Chunk references: The chunk_references list inside extraction_metadata, referencing the specific chunks from the parse output that sourced the extraction. Each chunk carries its page number and bounding-box coordinates.

The Parse API returns bounding-box coordinates for every parsed chunk independently of extraction -- so even before the extract step, every block of text, every table, every figure, and every form field in the document has a traceable location in the JSON parse response. Parsed grounding can be saved as image crops of the original document for visual inspection using the Python library's grounding save utilities.

What Legacy Platforms Typically Provide

Most template-based and OCR-first document AI systems return a single confidence or probability score at the field or document level. The score reflects internal model confidence but carries no grounding to the source document -- the reviewer knows the system was confident but cannot verify the source location without re-reading the document.
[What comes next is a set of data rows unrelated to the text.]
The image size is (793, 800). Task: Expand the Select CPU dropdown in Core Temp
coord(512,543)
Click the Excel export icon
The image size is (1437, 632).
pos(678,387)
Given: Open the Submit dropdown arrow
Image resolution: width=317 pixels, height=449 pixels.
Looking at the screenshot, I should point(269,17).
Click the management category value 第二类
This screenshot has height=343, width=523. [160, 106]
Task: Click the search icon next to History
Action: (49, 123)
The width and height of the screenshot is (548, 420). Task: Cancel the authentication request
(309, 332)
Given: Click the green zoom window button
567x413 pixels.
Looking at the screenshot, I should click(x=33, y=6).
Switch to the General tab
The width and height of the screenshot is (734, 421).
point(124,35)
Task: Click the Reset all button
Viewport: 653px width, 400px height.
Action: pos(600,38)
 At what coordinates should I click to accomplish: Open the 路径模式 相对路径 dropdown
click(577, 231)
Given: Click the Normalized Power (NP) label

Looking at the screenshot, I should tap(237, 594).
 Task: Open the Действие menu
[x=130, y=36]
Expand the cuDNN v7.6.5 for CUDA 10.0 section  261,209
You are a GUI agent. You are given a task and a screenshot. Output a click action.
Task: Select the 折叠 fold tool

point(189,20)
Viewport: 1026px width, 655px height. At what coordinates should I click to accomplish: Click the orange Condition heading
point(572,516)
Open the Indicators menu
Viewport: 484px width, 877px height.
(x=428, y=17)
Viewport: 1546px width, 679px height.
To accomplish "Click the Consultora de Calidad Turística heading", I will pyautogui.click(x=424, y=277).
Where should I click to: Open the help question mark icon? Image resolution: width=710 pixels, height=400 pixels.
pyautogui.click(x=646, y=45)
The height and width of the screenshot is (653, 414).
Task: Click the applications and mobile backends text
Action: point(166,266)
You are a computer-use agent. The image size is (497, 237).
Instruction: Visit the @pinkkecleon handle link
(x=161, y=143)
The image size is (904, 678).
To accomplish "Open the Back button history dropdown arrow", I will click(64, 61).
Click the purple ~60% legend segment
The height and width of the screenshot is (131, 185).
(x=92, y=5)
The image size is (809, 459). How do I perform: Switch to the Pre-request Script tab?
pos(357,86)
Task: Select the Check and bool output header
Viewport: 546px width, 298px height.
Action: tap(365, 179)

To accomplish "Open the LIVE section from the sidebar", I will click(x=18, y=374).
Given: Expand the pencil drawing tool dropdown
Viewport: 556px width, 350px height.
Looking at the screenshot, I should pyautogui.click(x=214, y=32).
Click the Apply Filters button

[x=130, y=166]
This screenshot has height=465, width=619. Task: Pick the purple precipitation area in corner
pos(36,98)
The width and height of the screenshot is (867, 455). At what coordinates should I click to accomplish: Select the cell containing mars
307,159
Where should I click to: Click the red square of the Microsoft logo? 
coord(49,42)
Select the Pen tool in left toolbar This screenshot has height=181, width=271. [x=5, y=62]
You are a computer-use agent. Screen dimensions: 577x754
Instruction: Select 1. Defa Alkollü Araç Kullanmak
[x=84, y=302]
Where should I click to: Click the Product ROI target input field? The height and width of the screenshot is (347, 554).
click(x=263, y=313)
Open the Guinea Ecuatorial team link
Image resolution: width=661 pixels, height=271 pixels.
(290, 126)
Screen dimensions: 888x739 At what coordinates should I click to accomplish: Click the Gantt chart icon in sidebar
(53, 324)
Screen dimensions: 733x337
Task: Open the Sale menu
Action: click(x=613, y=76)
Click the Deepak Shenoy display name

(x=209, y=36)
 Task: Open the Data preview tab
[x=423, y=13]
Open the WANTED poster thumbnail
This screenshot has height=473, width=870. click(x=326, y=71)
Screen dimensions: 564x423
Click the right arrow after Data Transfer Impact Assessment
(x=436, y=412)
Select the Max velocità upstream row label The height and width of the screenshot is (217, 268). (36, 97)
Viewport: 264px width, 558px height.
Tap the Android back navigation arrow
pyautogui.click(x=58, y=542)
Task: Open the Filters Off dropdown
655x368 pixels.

Some platforms return field-level bounding boxes on extracted values without a probability score. The reviewer can see where the value was found but has no signal for which extractions require attention at scale; every field effectively has equal priority for review.

Neither approach supports the full audit workflow that regulated document processing requires. The standard that compliance-driven workflows set is: automated triage on confidence, followed by source verification via grounding when review is required.

FAQ

Does ADE provide confidence scores, visual grounding, or both? Both. ADE returns a confidence score for each extracted field via the confidence property in extraction_metadata, and bounding-box grounding via chunk_references pointing to the parsed chunks that sourced the extraction. Confidence scores are an experimental feature with some current limitations on tables and custom-formatted fields; see confidence score documentation for current scope. Visual grounding is available on all parsed chunks and all extracted fields without restriction.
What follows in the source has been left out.